**EXCERPT**
The Video Game City Week: Yakuza's arcades are clean, oddly studious, and a delight
The sense of place can get downright uncanny.
Welcome back to The Video Game City Week. Now: we'll need some arcades.
Yakuza's Arcades
I think some of the allure of Japan, for a foreigner, is the chance to see the world as it used to be - at least, some version of that world as you like to imagine it was, and not for too long, and filtered through a culture different enough to give everything a pleasantly dreamlike feeling. Visiting a Sega arcade in Tokyo felt like dropping in on someone else's hazily remembered childhood. Hospital-bright and hospital-clean, with pleasant electronic chirps and 8-bit musical queues designed to soothe and engage your brain, and an oddly studious atmosphere, as the other customers (tipsy, all about my age) zoned in on various high scores. It was a surreal place to walk around in, and not just because of the second-hand nostalgia. It was because I'd been there before - in Yakuza 0.

**MATERIAL SHOWN**

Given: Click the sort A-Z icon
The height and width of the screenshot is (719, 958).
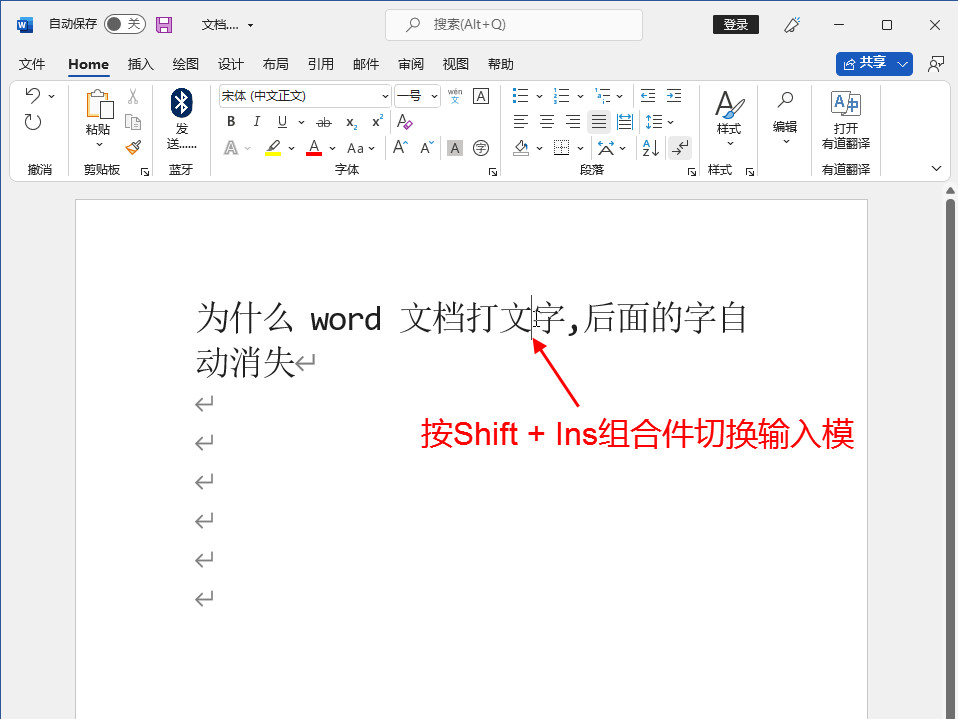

==

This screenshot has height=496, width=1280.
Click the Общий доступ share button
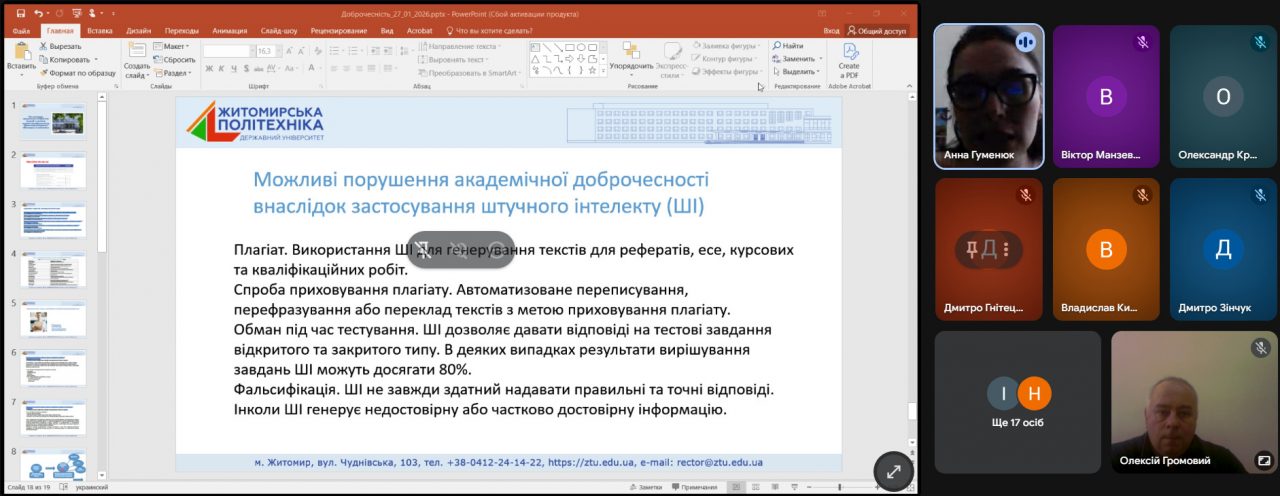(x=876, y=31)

**EXERCISE BRIEF**
Resume the Yakuza arcades excerpt, starting right after its final sentence, "It was because I'd been there before - in Yakuza 0." None of the data is needed here.

**WRITTEN REPLY**
In January Donlan wrote a lovely piece about the pleasure of small open worlds. I think A Short Hike is probably my all time favorite in this esteemed genre, but nothing can beat Yakuza's Kamurochō for detail, for sheer hand-crafted vibes. It's not quite as accurate in the open streets (the hired tough to punter citizen ratio feels a little bit off at 1:1), but in the interiors the sense of place can get downright uncanny. The harshly lit convenience store, the clinically friendly 'Smile Burger', the teeny-tiny upstairs salons with red trim couches, the intimate grot of the karaoke bar. The streets of Yakuza are packed with weird little nooks and crannies that I don't want to spoil, and I'm sure everyone has their favorites. But for me, hands down, it's gotta be the arcades.
It's not just the spot-on atmosphere. If you don't know, the Yazua arcades have games. Real games. Games for days. Fantasy Zone, Space Harrier, bloody OutRun!!! These are all arcade classics taken wholesale from the Sega coffers, each one absorbing enough to warrant a full dive down the rabbit hole, to go back back again and again like a schoolkid with too much summer on their hands, trying to nudge up that score, break through to that next level. All of a sudden the realities start to overlap. You're not having some gorgeous approximation of the eighties arcade experience. You're just having it.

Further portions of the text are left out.